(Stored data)
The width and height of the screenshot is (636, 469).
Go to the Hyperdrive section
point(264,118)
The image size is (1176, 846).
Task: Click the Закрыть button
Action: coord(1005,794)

* _TASK STATEMENT_: Set every line of the data down again, word for word.

* _TASK OUTPUT_:
The width and height of the screenshot is (636, 469).
Go to the Hyperdrive section
point(264,118)
The image size is (1176, 846).
Task: Click the Закрыть button
Action: coord(1005,794)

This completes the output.